Community reading, caroling and folk-dancing are traditionally appropriate. We suggest that many ideas for the celebration of the holiday season may be found in The Christmas Book.

It is interesting to learn how Christmas was celebrated in the Middle Ages, to read about the nativity plays, including even a sample of an Epiphany play as presented by the Huron and Algonquin Indians, and to glean information about all the flowers and decorations used everywhere at Christmastide — the holly, mistletoe, ivy, laurel, rosemary, bay, cherry and poinsettia. Many stories can be read to the children and a play may be enacted after the Christmas dinner.

In the event that Mother has received a poinsettia plant, the children could enact the legend telling why the Mexican people call this the "flower of the Holy Night." Father Weiser recounts it thus:

On a Christmas eve long ago a poor little boy went to church in great sadness because he had no gift to bring to the Holy Child. He dared not enter the church and, kneeling humbly on the ground outside the house of God, he prayed fervently, and assured Our Lord with tears how much he desired to offer Him some lovely present. "But I am very poor and dread to approach You with empty hands." When he finally rose from his knees he saw springing up at his feet a green plant with gorgeous blooms of dazzling red. His prayer had been answered; he broke some of the beautiful twigs from the plant and joyously entered the church to lay his gift at the foot of the Christ Child. Since then the plant has spread over the whole country; it blooms every year at Christmas time with such glorious abandon that men are filled with the true holiday spirit at the mere sight of the Christmas flower, symbolic of the Saviour's birth.

Children and adults both enjoy caroling, either at home or going from house to house. Besides the customary American and English carols, we should suggest a few of the following ones. The hymn for Christmas Lauds, O Solis Ortus, has been well-arranged for vernacular singing in Hymns of the Church. Two Latin hymns have a catchy melody which children love: Puer natus in Bethlehem, and Resonet in laudibus, an excellent fourteenth-century carol which may be found in the St. Gregory Hymnal. The latter melody is so popular and modern that some young people are reminded by it of the advertisement for Super Suds.
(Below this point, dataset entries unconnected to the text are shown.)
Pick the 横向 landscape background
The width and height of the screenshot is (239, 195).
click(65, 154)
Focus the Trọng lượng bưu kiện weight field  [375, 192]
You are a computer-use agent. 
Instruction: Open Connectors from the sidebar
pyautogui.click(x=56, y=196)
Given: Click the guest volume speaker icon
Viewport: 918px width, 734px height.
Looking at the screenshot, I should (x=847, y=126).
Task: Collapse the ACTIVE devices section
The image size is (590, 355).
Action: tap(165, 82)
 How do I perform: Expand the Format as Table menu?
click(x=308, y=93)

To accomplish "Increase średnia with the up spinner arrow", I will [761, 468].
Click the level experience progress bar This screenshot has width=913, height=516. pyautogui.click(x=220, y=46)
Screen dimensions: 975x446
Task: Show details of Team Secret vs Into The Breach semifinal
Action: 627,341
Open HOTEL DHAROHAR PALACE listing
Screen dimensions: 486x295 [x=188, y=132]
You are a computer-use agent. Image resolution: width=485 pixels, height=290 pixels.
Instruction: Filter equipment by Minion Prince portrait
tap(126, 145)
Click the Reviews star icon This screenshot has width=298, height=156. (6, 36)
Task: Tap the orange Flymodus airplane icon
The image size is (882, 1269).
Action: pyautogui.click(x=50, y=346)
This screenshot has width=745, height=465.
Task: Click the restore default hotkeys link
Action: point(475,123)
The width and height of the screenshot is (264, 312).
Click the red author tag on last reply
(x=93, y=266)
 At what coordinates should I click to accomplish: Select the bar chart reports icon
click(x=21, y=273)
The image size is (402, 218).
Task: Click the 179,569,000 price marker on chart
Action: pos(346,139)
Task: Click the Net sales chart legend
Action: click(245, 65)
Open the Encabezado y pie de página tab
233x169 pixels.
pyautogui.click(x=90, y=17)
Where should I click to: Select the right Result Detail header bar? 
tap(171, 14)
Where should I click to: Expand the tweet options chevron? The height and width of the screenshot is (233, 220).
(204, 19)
The Trapp Family Book of Christmas Songs is replete with songs and ideas. From it we recommend the following songs for Christmas Day: A Child Is Born in Bethlehem, We Whom Joyous Shepherd Praised (a moving fourteenth-century Latin carol), Maria on the Mountain (a lullaby carol traditional in Germany), The Darkness is Falling (an Austrian carol which could serve as a Christmas night prayer for the children); and Fum, Fum, Fum (full of the rhythm of Christmas in Spain).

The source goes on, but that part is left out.